__Document section__:
Susan Crawford, a liberal judge backed by Democrats, won the election for a seat on the Wisconsin Supreme Court Tuesday, comfortably defeating conservative judge Brad Schimel, who had the backing of President Donald Trump, billionaire Elon Musk and the full weight of the GOP.
Crawford’s win means Wisconsin’s highest court will remain a 4-3 liberal majority — likely ensuring the state’s new, fair Democratic-drawn legislative maps passed in 2024 remain in place. Democrats also hope the court could redraw the state’s congressional map, potentially handing them two more seats in the U.S. House and giving Wisconsinites fairer representation.
“Today, Wisconsinites fended off an unprecedented attack on our democracy, our fair elections and our Supreme Court,” Crawford said at a campaign event after the race was called. “And Wisconsin stood up and said, loudly, that justice does not have a price. Our courts are not for sale.”
The contentious election was the most expensive judicial election in U.S. history, with over $90 million spent supporting the two candidates. More than $50 million was spent to help Schimel, mostly from billionaire right-wing megadonors like Musk and Richard and Elizabeth Uihlein.
A Musk-backed PAC even launched a campaign to pay voters who signed a petition opposing “activist judges” and took photos of Wisconsin residents posing with a Schimel picture outside of polling places. The weekend before the election, Musk traveled to Wisconsin and awarded several $1 million prizes to voters who signed the anti-Crawford petition — a move that Wisconsin Attorney General Josh Kaul charged violated state campaign finance laws. Wisconsin’s courts refused to take up the case.
But it wasn’t all good news in Wisconsin.

__Objective A__:
According to the Wisconsin Supreme Court election article, how much was spent to help Schimel?
__Objective B__:
Please carry the Wisconsin Supreme Court election article forward from its final sentence.

__Supplied data__:
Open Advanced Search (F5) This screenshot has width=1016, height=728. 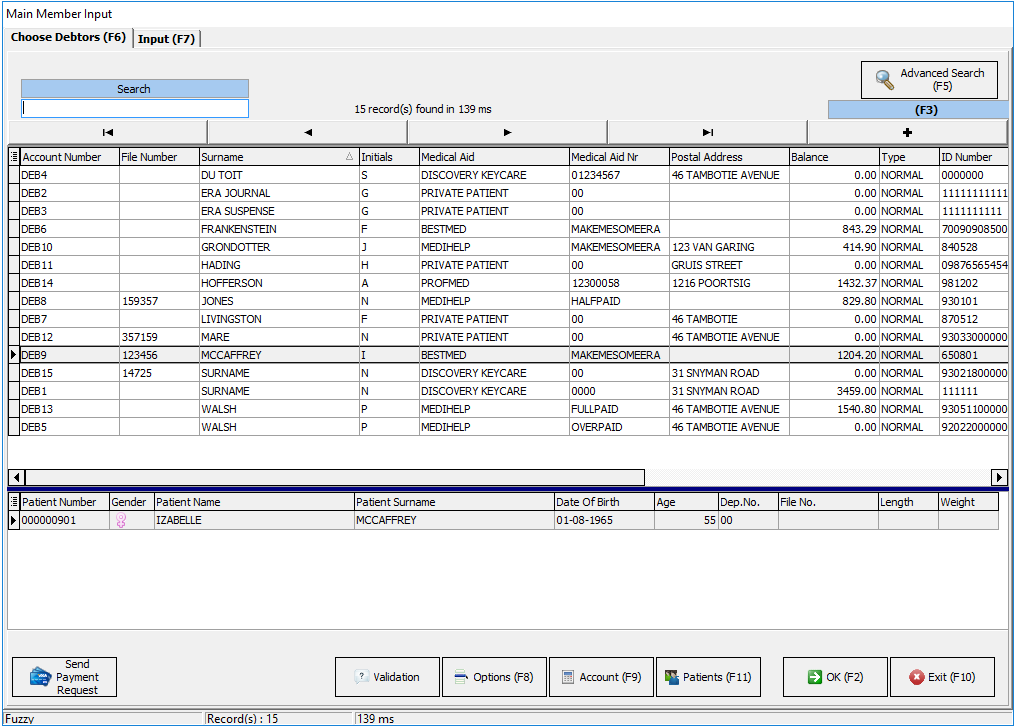tap(929, 80)
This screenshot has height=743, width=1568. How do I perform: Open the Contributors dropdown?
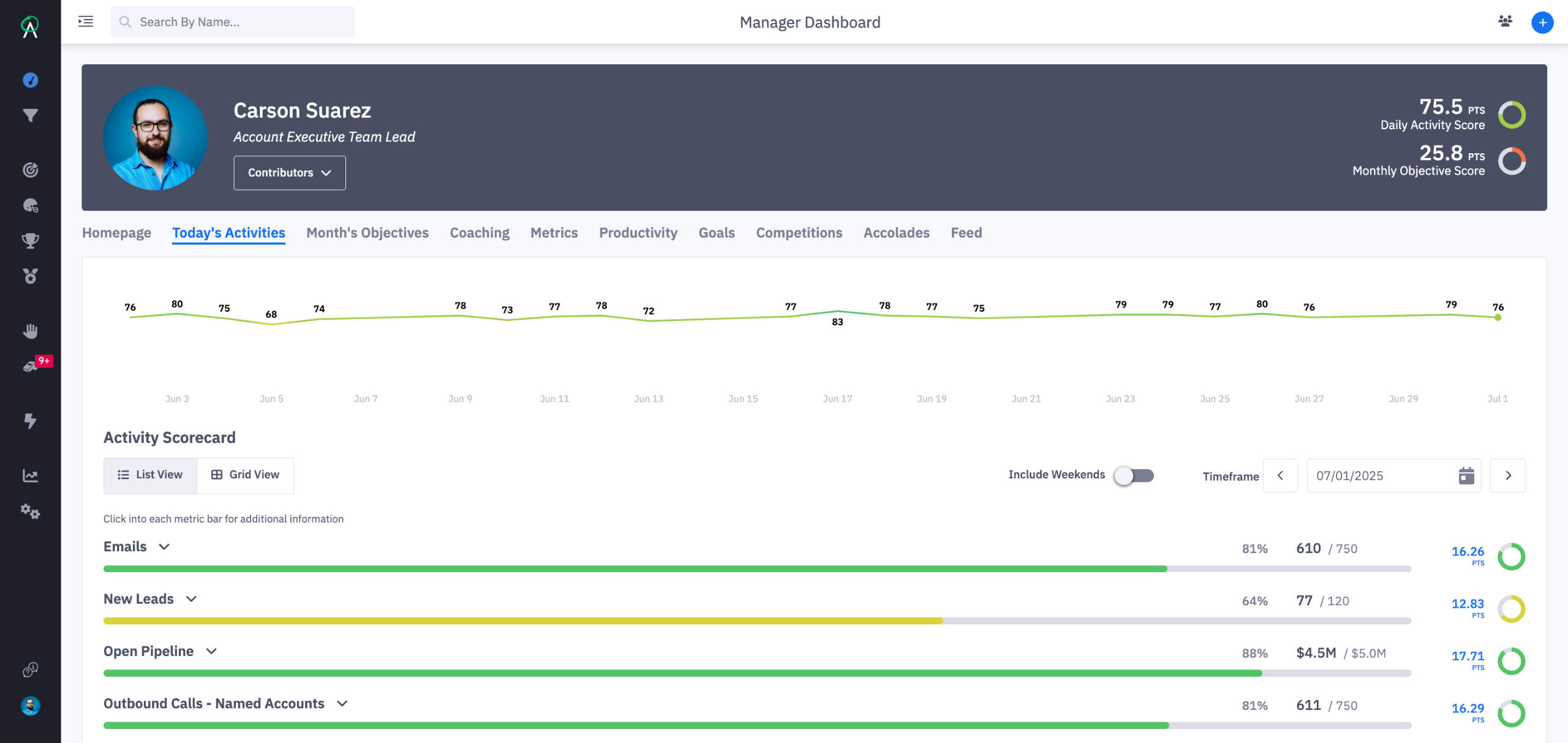289,173
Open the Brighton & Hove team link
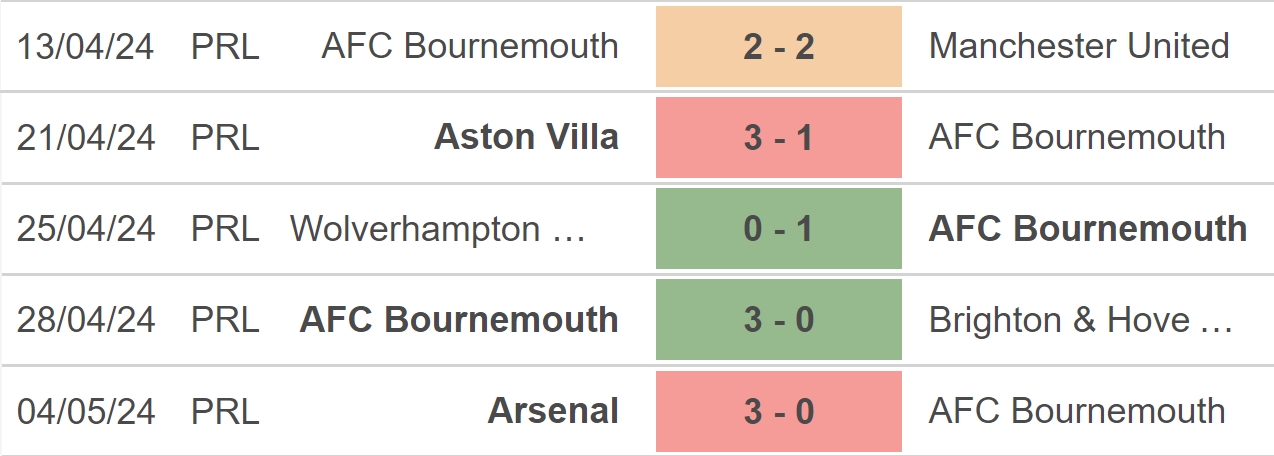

__Exercise output A__:
More than $50 million.

__Exercise output B__:
Wisconsin voters also approved a ballot measure to enshrine the state’s restrictive voter ID requirement into the state constitution. Wisconsin lawmakers passed a voter ID requirement in 2011, which only allows certain types of IDs to be used for voting — limiting common forms like student IDs. The law faced a litany of legal challenges that were mostly unsuccessfu, and went into effect in 2016.
With voters enshrining the voter ID law into the state constitution, it will be a lot harder for lawmakers to reverse it — they could do so only by passing another constitutional amendment. And the measure’s passage could embolden other states to advance restrictive ID rules.
“Enshrining a voter ID mandate into the Wisconsin Constitution will guarantee the continued exclusion of many voters from the ballot box in future elections,” All Voting is Local Wisconsin State Director Sam Liebert said in a statement. “Seniors, people of color, people with disabilities, and people from low-income households are among the Wisconsinites who have difficulties obtaining an active form of ID and will be effectively disenfranchised by this mandate.” Read more about Wisconsin’s election results and what they mean for democracy here.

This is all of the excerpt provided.